§ PROBLEM REQUIREMENTS
The output must be the data, printed exactly as written.
· · ·
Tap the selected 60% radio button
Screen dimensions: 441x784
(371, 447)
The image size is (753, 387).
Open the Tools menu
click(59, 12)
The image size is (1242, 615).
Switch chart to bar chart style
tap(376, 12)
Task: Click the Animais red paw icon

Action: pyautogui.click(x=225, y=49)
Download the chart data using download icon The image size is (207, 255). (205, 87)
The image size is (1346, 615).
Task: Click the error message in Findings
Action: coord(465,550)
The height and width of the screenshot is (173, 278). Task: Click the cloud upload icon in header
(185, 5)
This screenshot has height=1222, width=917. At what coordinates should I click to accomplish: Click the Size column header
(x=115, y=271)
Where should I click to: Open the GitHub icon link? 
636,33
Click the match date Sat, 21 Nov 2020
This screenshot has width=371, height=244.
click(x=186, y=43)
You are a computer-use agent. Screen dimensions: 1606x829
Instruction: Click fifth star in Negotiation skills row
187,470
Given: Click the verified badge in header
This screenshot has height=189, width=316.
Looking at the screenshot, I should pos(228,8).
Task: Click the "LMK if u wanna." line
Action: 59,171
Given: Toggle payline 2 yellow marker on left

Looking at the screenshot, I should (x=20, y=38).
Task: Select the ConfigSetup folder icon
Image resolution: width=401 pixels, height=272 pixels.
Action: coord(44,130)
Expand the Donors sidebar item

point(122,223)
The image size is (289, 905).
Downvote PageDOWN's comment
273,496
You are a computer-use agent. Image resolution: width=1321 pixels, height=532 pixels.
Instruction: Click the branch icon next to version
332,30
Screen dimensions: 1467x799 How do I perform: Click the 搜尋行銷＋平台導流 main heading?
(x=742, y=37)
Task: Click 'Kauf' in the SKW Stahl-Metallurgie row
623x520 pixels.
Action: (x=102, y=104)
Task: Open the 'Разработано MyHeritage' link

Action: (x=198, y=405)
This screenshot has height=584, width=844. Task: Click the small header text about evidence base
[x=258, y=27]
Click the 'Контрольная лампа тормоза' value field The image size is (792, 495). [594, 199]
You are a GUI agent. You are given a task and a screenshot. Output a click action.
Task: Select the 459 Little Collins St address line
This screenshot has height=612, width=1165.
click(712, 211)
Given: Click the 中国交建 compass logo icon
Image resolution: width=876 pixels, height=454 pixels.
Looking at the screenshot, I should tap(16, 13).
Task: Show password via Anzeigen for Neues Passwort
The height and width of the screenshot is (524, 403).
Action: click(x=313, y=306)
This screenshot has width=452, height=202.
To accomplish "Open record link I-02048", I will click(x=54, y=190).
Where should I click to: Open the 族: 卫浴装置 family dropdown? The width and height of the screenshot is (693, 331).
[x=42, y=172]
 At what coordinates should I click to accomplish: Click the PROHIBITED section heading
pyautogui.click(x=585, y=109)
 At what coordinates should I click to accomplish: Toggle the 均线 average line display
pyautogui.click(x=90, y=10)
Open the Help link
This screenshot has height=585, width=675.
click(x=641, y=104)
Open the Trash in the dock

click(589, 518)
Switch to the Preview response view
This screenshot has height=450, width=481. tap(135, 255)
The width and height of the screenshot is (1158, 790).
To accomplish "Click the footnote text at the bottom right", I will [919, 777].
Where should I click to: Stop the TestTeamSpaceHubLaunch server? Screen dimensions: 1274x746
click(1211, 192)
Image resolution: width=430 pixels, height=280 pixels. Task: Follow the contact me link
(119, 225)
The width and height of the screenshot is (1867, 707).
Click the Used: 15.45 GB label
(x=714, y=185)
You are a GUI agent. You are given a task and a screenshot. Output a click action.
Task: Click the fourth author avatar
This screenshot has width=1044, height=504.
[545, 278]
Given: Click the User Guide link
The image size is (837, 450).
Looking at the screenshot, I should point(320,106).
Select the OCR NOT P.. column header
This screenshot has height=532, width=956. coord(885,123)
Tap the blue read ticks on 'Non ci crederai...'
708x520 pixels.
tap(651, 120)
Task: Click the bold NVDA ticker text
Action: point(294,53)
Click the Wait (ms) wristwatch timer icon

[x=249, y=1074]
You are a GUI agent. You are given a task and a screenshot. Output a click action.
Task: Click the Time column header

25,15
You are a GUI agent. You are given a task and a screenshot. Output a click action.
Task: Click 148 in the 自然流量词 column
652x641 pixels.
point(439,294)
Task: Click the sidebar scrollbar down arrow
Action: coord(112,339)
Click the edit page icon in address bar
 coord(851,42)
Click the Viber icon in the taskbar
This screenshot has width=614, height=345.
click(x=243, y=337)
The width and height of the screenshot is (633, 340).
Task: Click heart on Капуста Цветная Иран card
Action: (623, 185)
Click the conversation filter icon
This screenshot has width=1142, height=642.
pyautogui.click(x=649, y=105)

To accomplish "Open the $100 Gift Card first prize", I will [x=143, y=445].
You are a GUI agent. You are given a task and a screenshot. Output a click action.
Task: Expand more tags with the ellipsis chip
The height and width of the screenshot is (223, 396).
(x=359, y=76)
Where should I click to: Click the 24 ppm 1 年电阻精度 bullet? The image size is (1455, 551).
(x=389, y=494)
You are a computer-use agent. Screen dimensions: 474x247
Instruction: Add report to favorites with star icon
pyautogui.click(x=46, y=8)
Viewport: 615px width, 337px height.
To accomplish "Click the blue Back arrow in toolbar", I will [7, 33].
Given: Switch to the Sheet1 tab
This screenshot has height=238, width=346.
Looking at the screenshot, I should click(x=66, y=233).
· · ·
§ RESPONSE TO THIS EXERCISE
Tap the selected 60% radio button
Screen dimensions: 441x784
(371, 447)
The image size is (753, 387).
Open the Tools menu
click(59, 12)
The image size is (1242, 615).
Switch chart to bar chart style
tap(376, 12)
Task: Click the Animais red paw icon

Action: pyautogui.click(x=225, y=49)
Download the chart data using download icon The image size is (207, 255). (205, 87)
The image size is (1346, 615).
Task: Click the error message in Findings
Action: coord(465,550)
The height and width of the screenshot is (173, 278). Task: Click the cloud upload icon in header
(185, 5)
This screenshot has height=1222, width=917. At what coordinates should I click to accomplish: Click the Size column header
(x=115, y=271)
Where should I click to: Open the GitHub icon link? 
636,33
Click the match date Sat, 21 Nov 2020
This screenshot has width=371, height=244.
click(x=186, y=43)
You are a computer-use agent. Screen dimensions: 1606x829
Instruction: Click fifth star in Negotiation skills row
187,470
Given: Click the verified badge in header
This screenshot has height=189, width=316.
Looking at the screenshot, I should pos(228,8).
Task: Click the "LMK if u wanna." line
Action: 59,171
Given: Toggle payline 2 yellow marker on left

Looking at the screenshot, I should (x=20, y=38).
Task: Select the ConfigSetup folder icon
Image resolution: width=401 pixels, height=272 pixels.
Action: coord(44,130)
Expand the Donors sidebar item

point(122,223)
The image size is (289, 905).
Downvote PageDOWN's comment
273,496
You are a computer-use agent. Image resolution: width=1321 pixels, height=532 pixels.
Instruction: Click the branch icon next to version
332,30
Screen dimensions: 1467x799 How do I perform: Click the 搜尋行銷＋平台導流 main heading?
(x=742, y=37)
Task: Click 'Kauf' in the SKW Stahl-Metallurgie row
623x520 pixels.
Action: (x=102, y=104)
Task: Open the 'Разработано MyHeritage' link

Action: (x=198, y=405)
This screenshot has height=584, width=844. Task: Click the small header text about evidence base
[x=258, y=27]
Click the 'Контрольная лампа тормоза' value field The image size is (792, 495). [594, 199]
You are a GUI agent. You are given a task and a screenshot. Output a click action.
Task: Select the 459 Little Collins St address line
This screenshot has height=612, width=1165.
click(712, 211)
Given: Click the 中国交建 compass logo icon
Image resolution: width=876 pixels, height=454 pixels.
Looking at the screenshot, I should tap(16, 13).
Task: Show password via Anzeigen for Neues Passwort
The height and width of the screenshot is (524, 403).
Action: click(x=313, y=306)
This screenshot has width=452, height=202.
To accomplish "Open record link I-02048", I will click(x=54, y=190).
Where should I click to: Open the 族: 卫浴装置 family dropdown? The width and height of the screenshot is (693, 331).
[x=42, y=172]
 At what coordinates should I click to accomplish: Click the PROHIBITED section heading
pyautogui.click(x=585, y=109)
 At what coordinates should I click to accomplish: Toggle the 均线 average line display
pyautogui.click(x=90, y=10)
Open the Help link
This screenshot has height=585, width=675.
click(x=641, y=104)
Open the Trash in the dock

click(589, 518)
Switch to the Preview response view
This screenshot has height=450, width=481. tap(135, 255)
The width and height of the screenshot is (1158, 790).
To accomplish "Click the footnote text at the bottom right", I will [919, 777].
Where should I click to: Stop the TestTeamSpaceHubLaunch server? Screen dimensions: 1274x746
click(1211, 192)
Image resolution: width=430 pixels, height=280 pixels. Task: Follow the contact me link
(119, 225)
The width and height of the screenshot is (1867, 707).
Click the Used: 15.45 GB label
(x=714, y=185)
You are a GUI agent. You are given a task and a screenshot. Output a click action.
Task: Click the fourth author avatar
This screenshot has width=1044, height=504.
[545, 278]
Given: Click the User Guide link
The image size is (837, 450).
Looking at the screenshot, I should point(320,106).
Select the OCR NOT P.. column header
This screenshot has height=532, width=956. coord(885,123)
Tap the blue read ticks on 'Non ci crederai...'
708x520 pixels.
tap(651, 120)
Task: Click the bold NVDA ticker text
Action: point(294,53)
Click the Wait (ms) wristwatch timer icon

[x=249, y=1074]
You are a GUI agent. You are given a task and a screenshot. Output a click action.
Task: Click the Time column header

25,15
You are a GUI agent. You are given a task and a screenshot. Output a click action.
Task: Click 148 in the 自然流量词 column
652x641 pixels.
point(439,294)
Task: Click the sidebar scrollbar down arrow
Action: coord(112,339)
Click the edit page icon in address bar
 coord(851,42)
Click the Viber icon in the taskbar
This screenshot has width=614, height=345.
click(x=243, y=337)
The width and height of the screenshot is (633, 340).
Task: Click heart on Капуста Цветная Иран card
Action: (623, 185)
Click the conversation filter icon
This screenshot has width=1142, height=642.
pyautogui.click(x=649, y=105)

To accomplish "Open the $100 Gift Card first prize", I will [x=143, y=445].
You are a GUI agent. You are given a task and a screenshot. Output a click action.
Task: Expand more tags with the ellipsis chip
The height and width of the screenshot is (223, 396).
(x=359, y=76)
Where should I click to: Click the 24 ppm 1 年电阻精度 bullet? The image size is (1455, 551).
(x=389, y=494)
You are a computer-use agent. Screen dimensions: 474x247
Instruction: Add report to favorites with star icon
pyautogui.click(x=46, y=8)
Viewport: 615px width, 337px height.
To accomplish "Click the blue Back arrow in toolbar", I will [7, 33].
Given: Switch to the Sheet1 tab
This screenshot has height=238, width=346.
Looking at the screenshot, I should click(x=66, y=233).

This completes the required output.